Kinsman had the ground floor at No. 7. A middle-aged couple rent it now; the wife watches everyone in and out of the Inn through a pair of opera glasses. In Kinsman’s time there were high-art curtains—very dingy—at the windows and tumbled red-and-white dhurries on the floor and blue plates hung by wire along the walls.

He was a languid, artistic chap—played the violin, hung about old bookstalls and bric-à-brac shops in the lanes off Holborn.

He very rarely went to a music hall, avoided rowdy parties, dined out a great deal in the season, and spoke now and then, in an off-hand, half-ashamed way, of his people near Park Lane. There were photographs of society beauties on his mantelshelf, propped up against Oriental bowls—“pudden basins,” his laundress dubbed them scornfully—he gave you to understand that he knew all the beauties personally.

He visited the Conifers, who had a big dingy house in Russell Square. Conifer was a stockbroker, very much absorbed in his business, and Mrs. Conifer was an extremely pretty blonde in the china-doll style. She was the kind of little woman who is called “dressy” by her friends.

You don’t know the oppressively respectable side of Bloomsbury.
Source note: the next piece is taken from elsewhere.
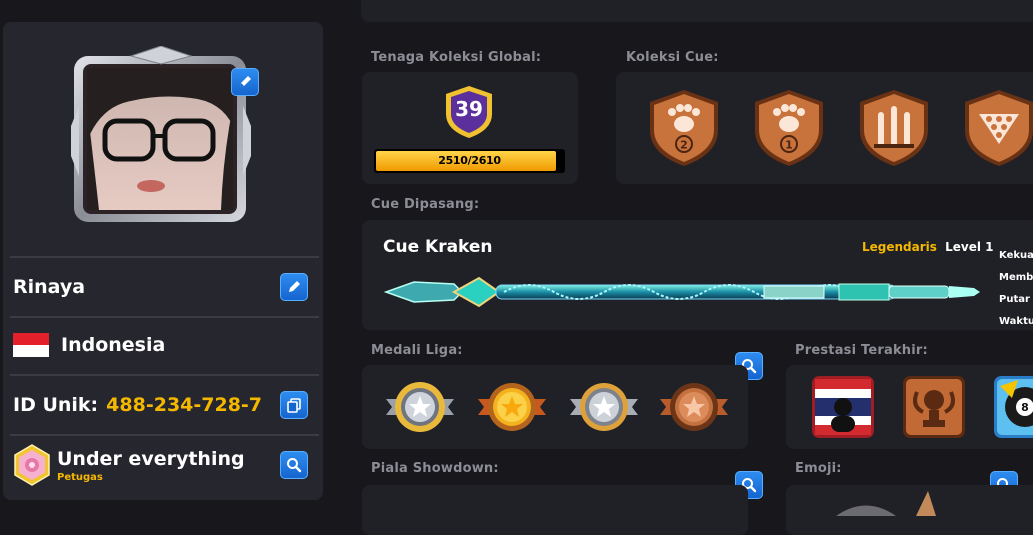 The image size is (1033, 535). I want to click on league-medals-card, so click(555, 407).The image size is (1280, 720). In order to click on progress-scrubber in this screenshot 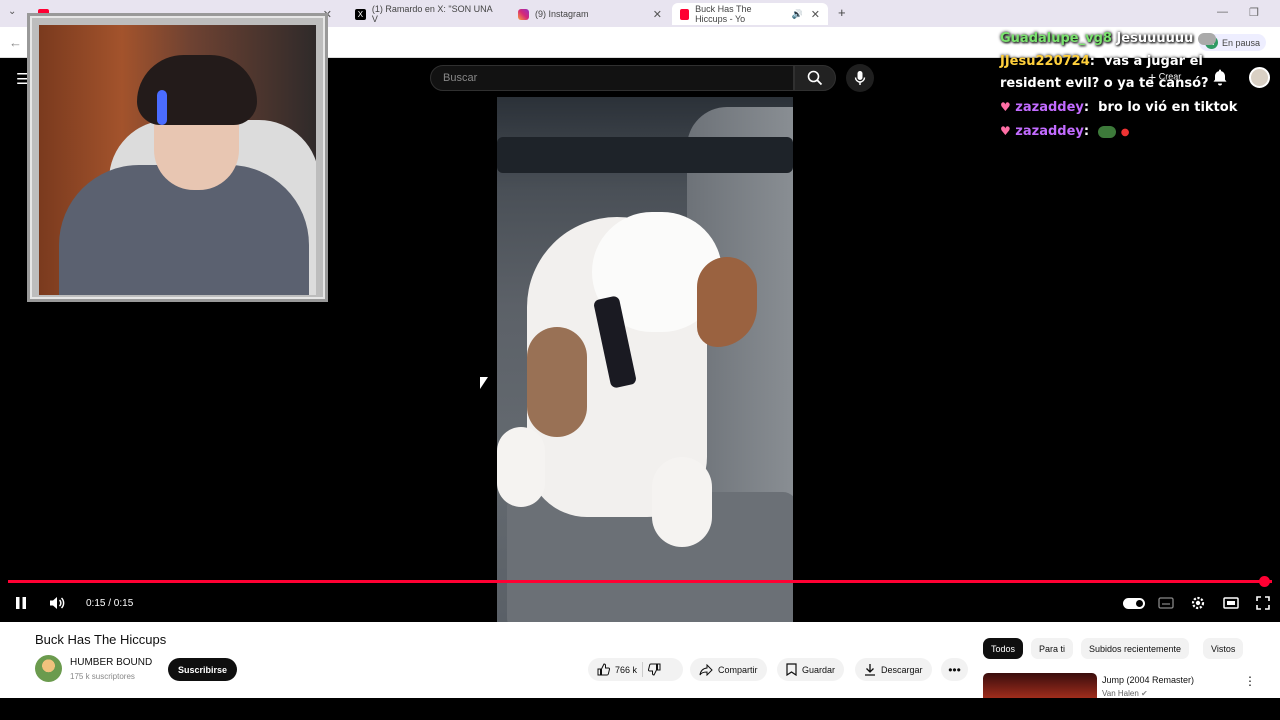, I will do `click(1264, 582)`. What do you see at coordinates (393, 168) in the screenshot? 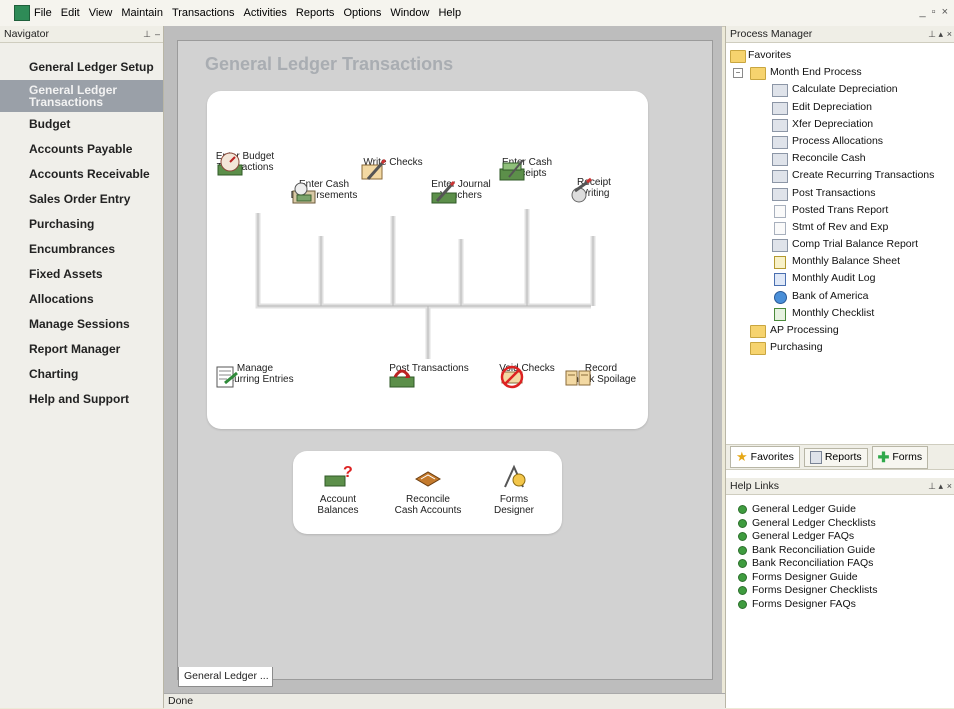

Bloomsbury is altering fast. The change pains me. I wish some fellow who could write would immortalize the old place before it disappears. Every time I go outside the gates of the Inn some change hits me in the face. I see hoardings with up-to-date posters and the addresses of house-breakers in places where once there was a familiar, flat-faced house, with wide-framed windows. The old shops are going, little fusty shops—eating houses, furniture stores, undertakers. I saw the last typical eating house this morning. There was nothing in the window but a big blue dish—Kinsman would have admired it—and a row of pressed beef tins, with a haddock hanging flabbily over each tin.

Bloomsbury is forever in the violent stage—always going up or down. Directly they took away our exclusive gates and let the cabs run straight through to Kings Cross and Euston, there was an epidemic of boarding houses. I believe that every house in Woburn Place takes lodgers—more or less genteelly. An old fellow who had the first floor set at 3 when I came to the Inn remembered the days when only carriage folk lived in Great James Street. The first professional brass plate on a door ruffled the inhabitants considerably.

Great James Street, Doughty Street, and a few more belong to the Tichborne family. I remember a charwoman who used to say viciously—at times when she considered herself imposed upon by those she worked for:

“Ah! Wait till Sir Roger comes out o’ quod, and then they’ll see.”

Just now we are aggressively on the up grade. It is much worse than going down. The Duke has determined to make Bloomsbury a superior residential quarter once more. He has pulled down some houses, added a story to others, made gardens of the mews—and ruined the place for all sentimental people. These red-and-white blocks of flats spoil the neighborhood. We are becoming vulgarly opulent. Once you might have drawn a line, roughly, say down Southampton Row, and so divided the oppressively respectable from the aggressively Bohemian. That was so in Mrs. Conifer’s time.

She was on the respectable side, of course: where people subscribe to Mudie’s and make the changing of books the great business of the day, where the men come home punctually to dinner at seven and the women stroll down Oxford Street regularly on fine afternoons. You may still see them swarming out of Hanway Street, very well dressed as a rule, and very often Jewesses.